Cette théorie concorde aussi avec un passage de la Tosefta (Menachot 9:6), qui oppose tekhelet au faux kala ilan (indigo d'origine végétale), reconnaissant la similarité visuelle entre les deux mais affirmant l'origine divine du premier. Ici vous voyez la séquence : trois échantillons d'un même bain de teinture : la partie supérieure est de l'argaman, le deuxième bain est un bleu hyacinthe plus marqué, et le troisième bain, en bas, est un bleu ciel sans aucune trace de pourpre.
Du regard pratique d'un teinturier
1. Aucun teinturier expérimenté ne gaspillerait intentionnellement une substance aussi rare et précieuse que la pourpre d'escargot (argaman) simplement pour obtenir du bleu. Ce serait économiquement et pratiquement illogique, d'autant plus que des teintes bleues semblables peuvent être obtenues bien plus efficacement à partir de plantes comme l'indigo ou la guède (kala ilan). On observe des pratiques analogues en sens inverse : par exemple, lors de la teinture de soie en rose avec le carthame. Dans ce cas, l'extrait initial est un pigment jaune, abondant dans la nature et de faible valeur, qu'il faut soigneusement enlever et jeter pour accéder aux composés roses plus rares. Mais le carthame est une plante abondante et bon marché, rendant une telle perte acceptable.
2. Sur le plan logistique de la teinture, tout artisan qui entretient une cuve d'indigo sait combien il est crucial de protéger l'environnement anaérobie requis pour la réduction. Les bains d'indigo, surtout ceux préparés par fermentation, doivent être couverts et laissés au repos entre les séances pour éviter l'oxydation et préserver l'équilibre délicat qui permet une teinture réussie. L'idée d'exposer délibérément une cuve, surtout une aussi coûteuse qu'une cuve à base de murex, à la lumière ou à l'air simplement pour changer sa teinte en bleu n'est pas seulement contre‑intuitive, elle est chimiquement hasardeuse.
Conclusion et preuves visuelles
Si l'on admet que tekhelet a pu être produit à partir de cuves d'argaman épuisées, on ouvre la voie à une réconciliation entre économie historique, preuves textuelles anciennes et plausibilité chimique. Cela évite le dilemme de sacrifier inutilement la pourpre pour obtenir du bleu et s'accorde bien avec les pratiques des teintureries anciennes où rien n'était gaspillé.
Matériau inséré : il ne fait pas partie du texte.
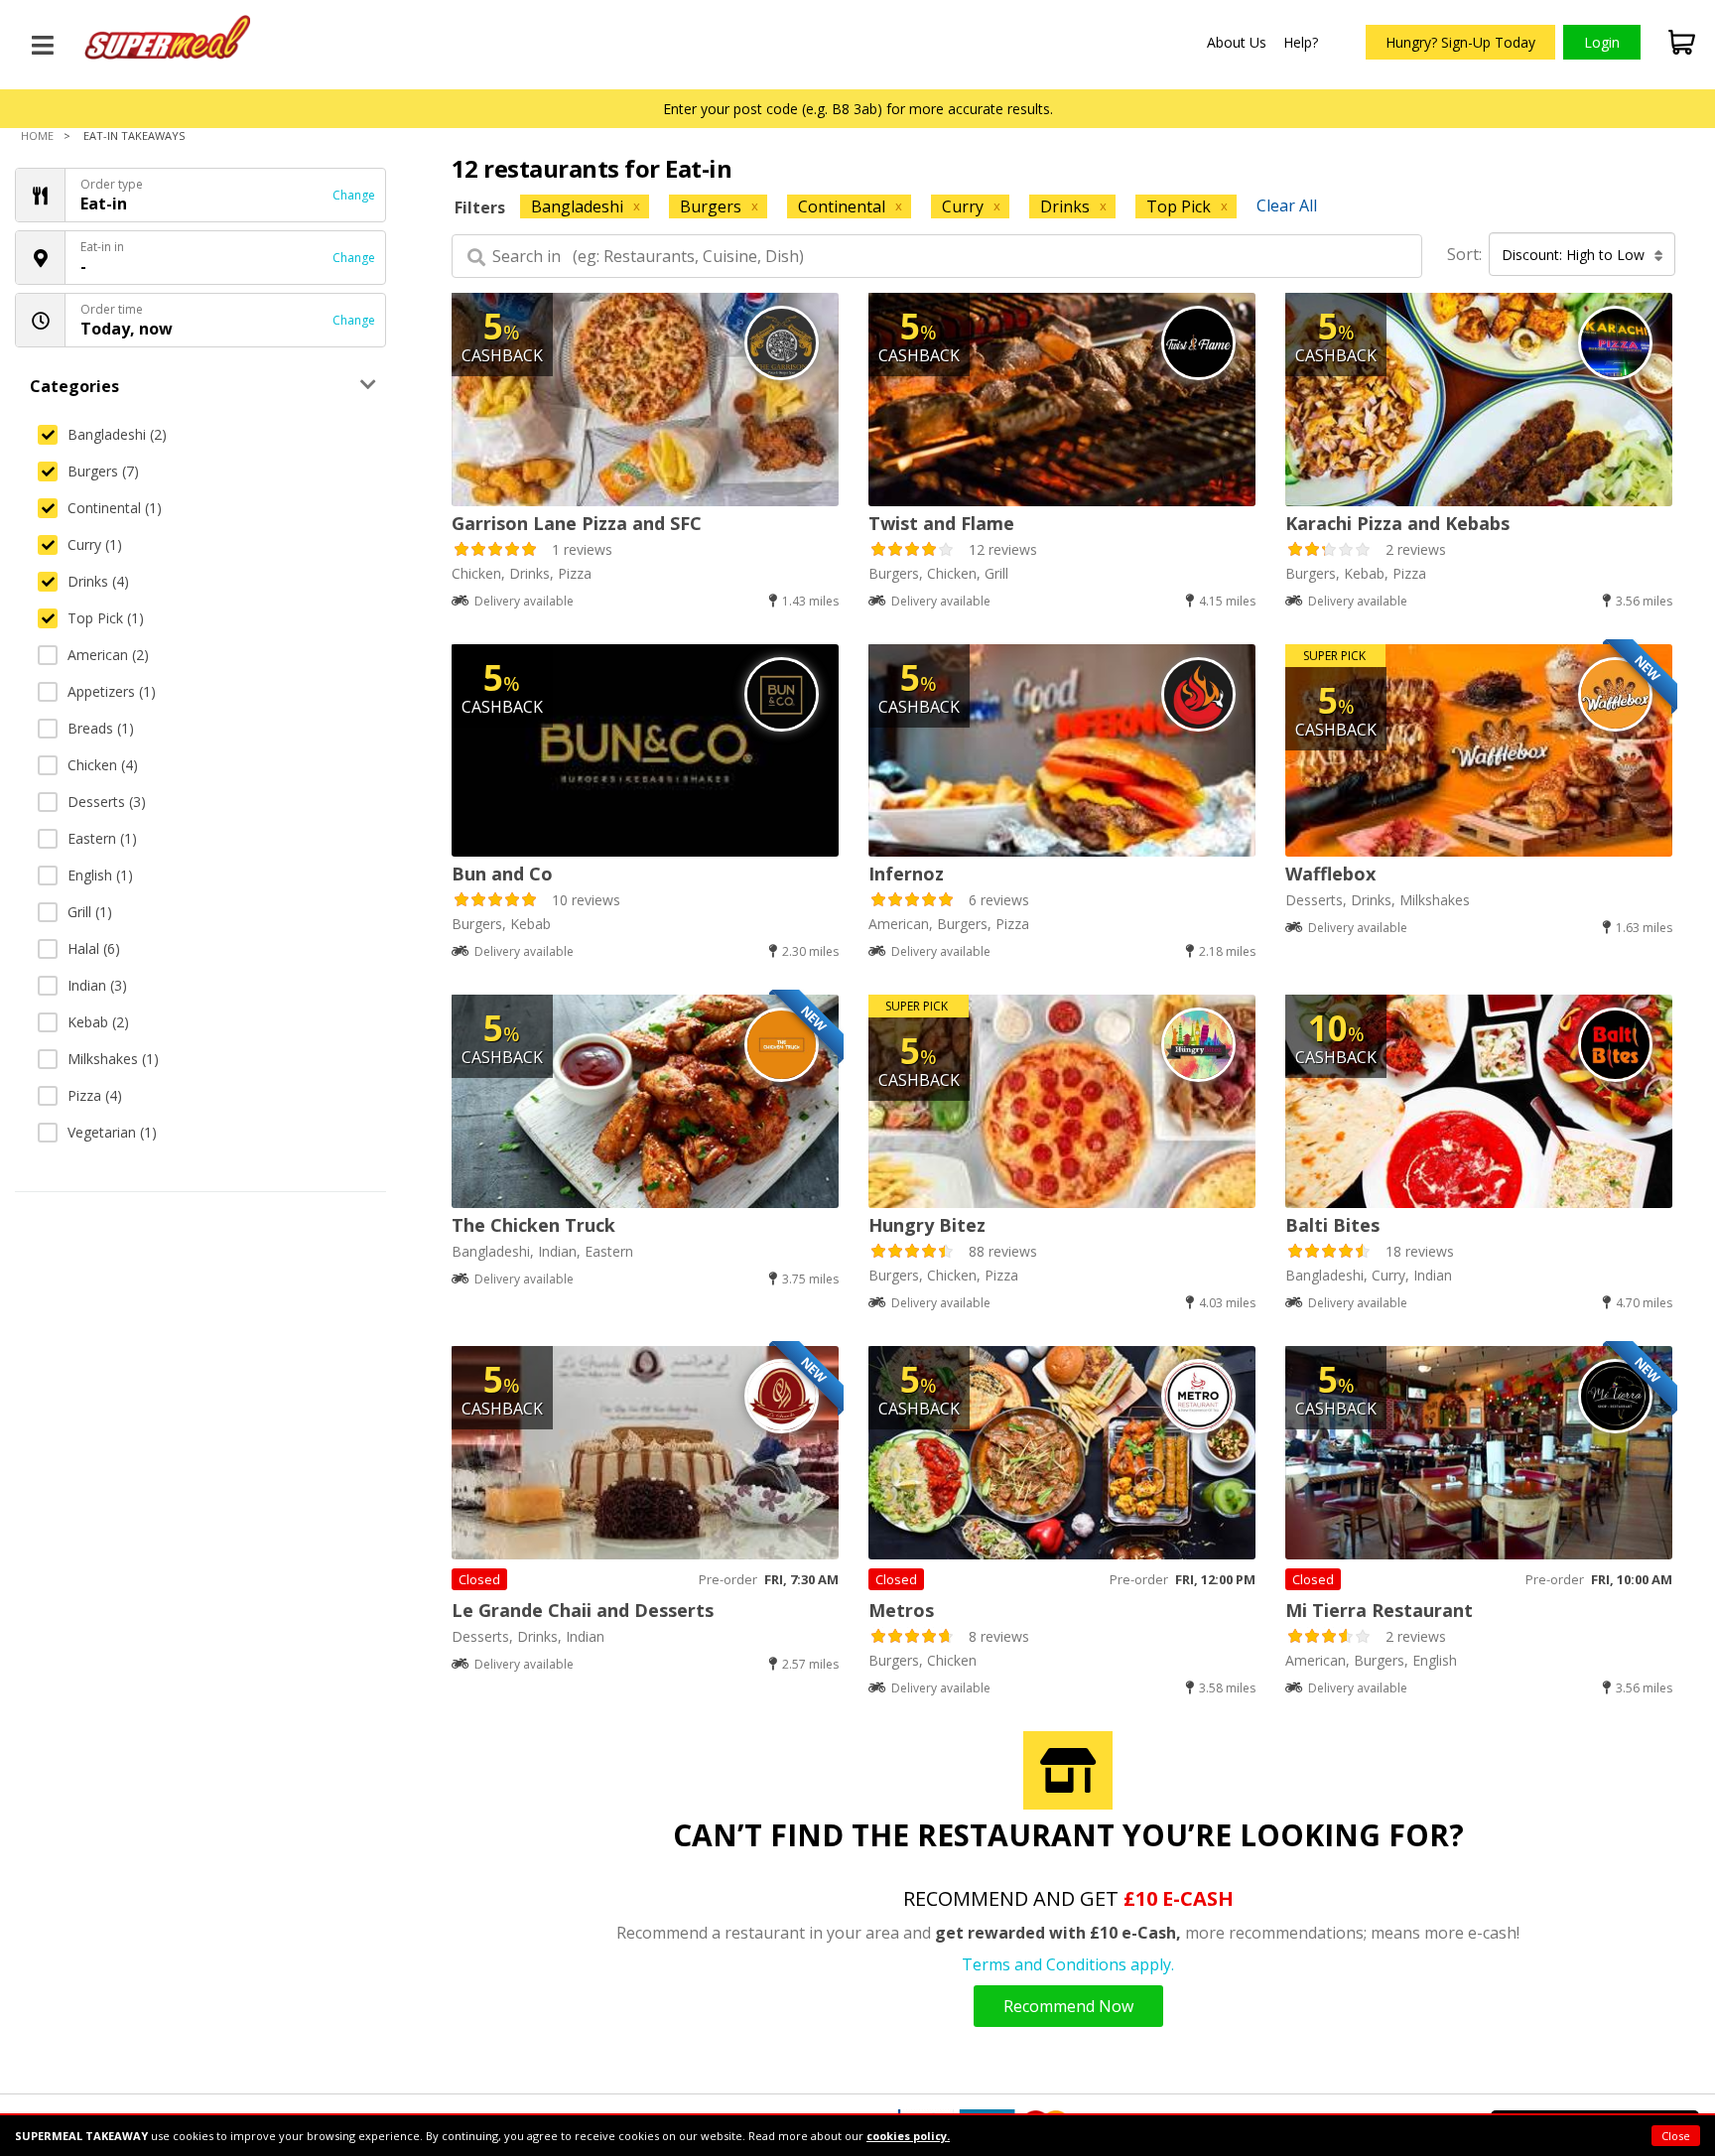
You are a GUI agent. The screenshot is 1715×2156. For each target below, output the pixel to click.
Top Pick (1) (105, 617)
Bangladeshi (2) (117, 434)
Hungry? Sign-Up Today (1460, 42)
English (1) (100, 875)
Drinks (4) (98, 581)
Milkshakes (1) (113, 1058)
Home (37, 135)
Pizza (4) (94, 1095)
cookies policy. (908, 2135)
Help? (1300, 42)
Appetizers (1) (111, 691)
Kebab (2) (98, 1021)
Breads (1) (100, 728)
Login (1602, 42)
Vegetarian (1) (112, 1132)
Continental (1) (114, 507)
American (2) (108, 654)
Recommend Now (1068, 2006)
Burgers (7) (103, 471)
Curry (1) (94, 544)
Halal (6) (93, 948)
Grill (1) (89, 911)
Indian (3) (97, 985)
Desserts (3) (106, 801)
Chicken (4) (102, 764)
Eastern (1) (102, 838)
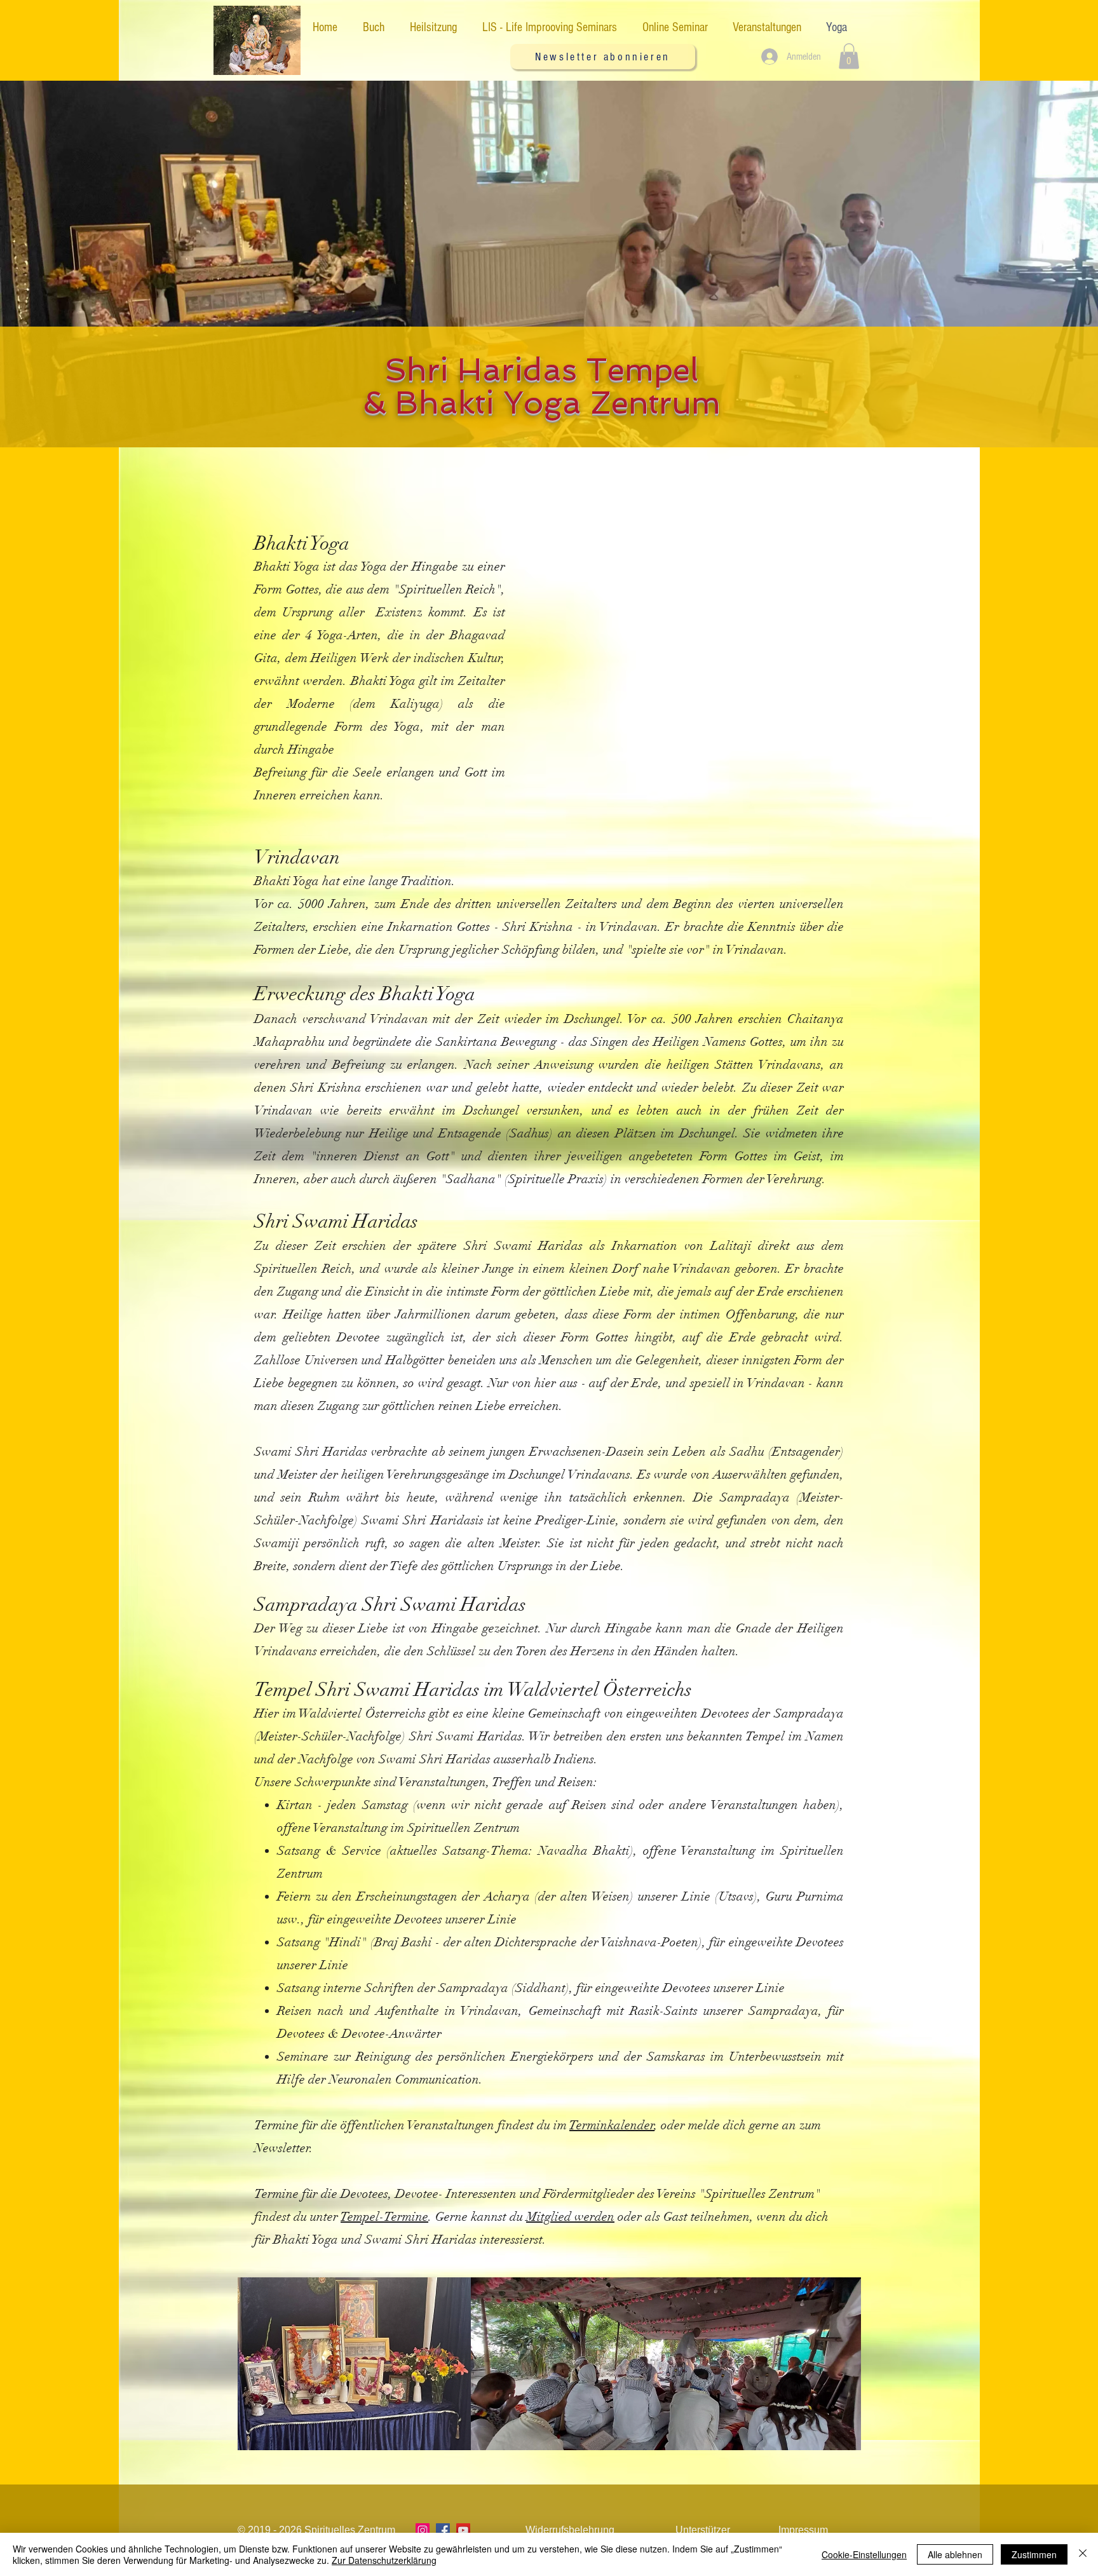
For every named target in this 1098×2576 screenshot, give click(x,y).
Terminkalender (611, 2125)
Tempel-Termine (384, 2217)
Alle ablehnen (955, 2554)
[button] (602, 56)
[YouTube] (463, 2530)
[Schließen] (1082, 2554)
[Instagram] (423, 2530)
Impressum (803, 2530)
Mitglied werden (570, 2217)
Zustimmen (1034, 2554)
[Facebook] (443, 2530)
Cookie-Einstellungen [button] (864, 2554)
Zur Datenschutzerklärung (384, 2560)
Pour illustrer cela, j'ai inclus des échantillons de laine teints dans les premier, deuxième et troisième bains d'un Hexaplex trunculus. La progression du pourpre profond au pourpre tirant sur le bleu puis au bleu pur parle d'elle‑même.
Bibliographie
- Koren, Z.C. (1993). "The First Identified Biblically Described Dyeing Plant." Review of Progress in Coloration
- Elsner, O. and Friedlander, M. (1984). "The Purple and Blue Dyes of the Ancient Mediterranean." American Dyestuff Reporter
- Stillman, Yedida. The Costume of the Jews of Yemen (pour des mentions sur l'indigo vs tekhelet)
- Talmud Bavli, Menachot 42b
- Tosefta Menachot 9:6
- Pline l'Ancien, Histoire naturelle, Livre 9 (sur la production de la pourpre de Tyr)
- Baruch Brandl and Michal Artzy (2006). "Phoenician Industrial Production at Tel Dor." In Beyond Babylon: Art, Trade, and Diplomacy in the Second Millennium B.C.
- Sukenik, Eleazar L. "Ancient Fragments of Purple‑Dyed Textiles." Bulletin of the Jewish Palestine Exploration Society.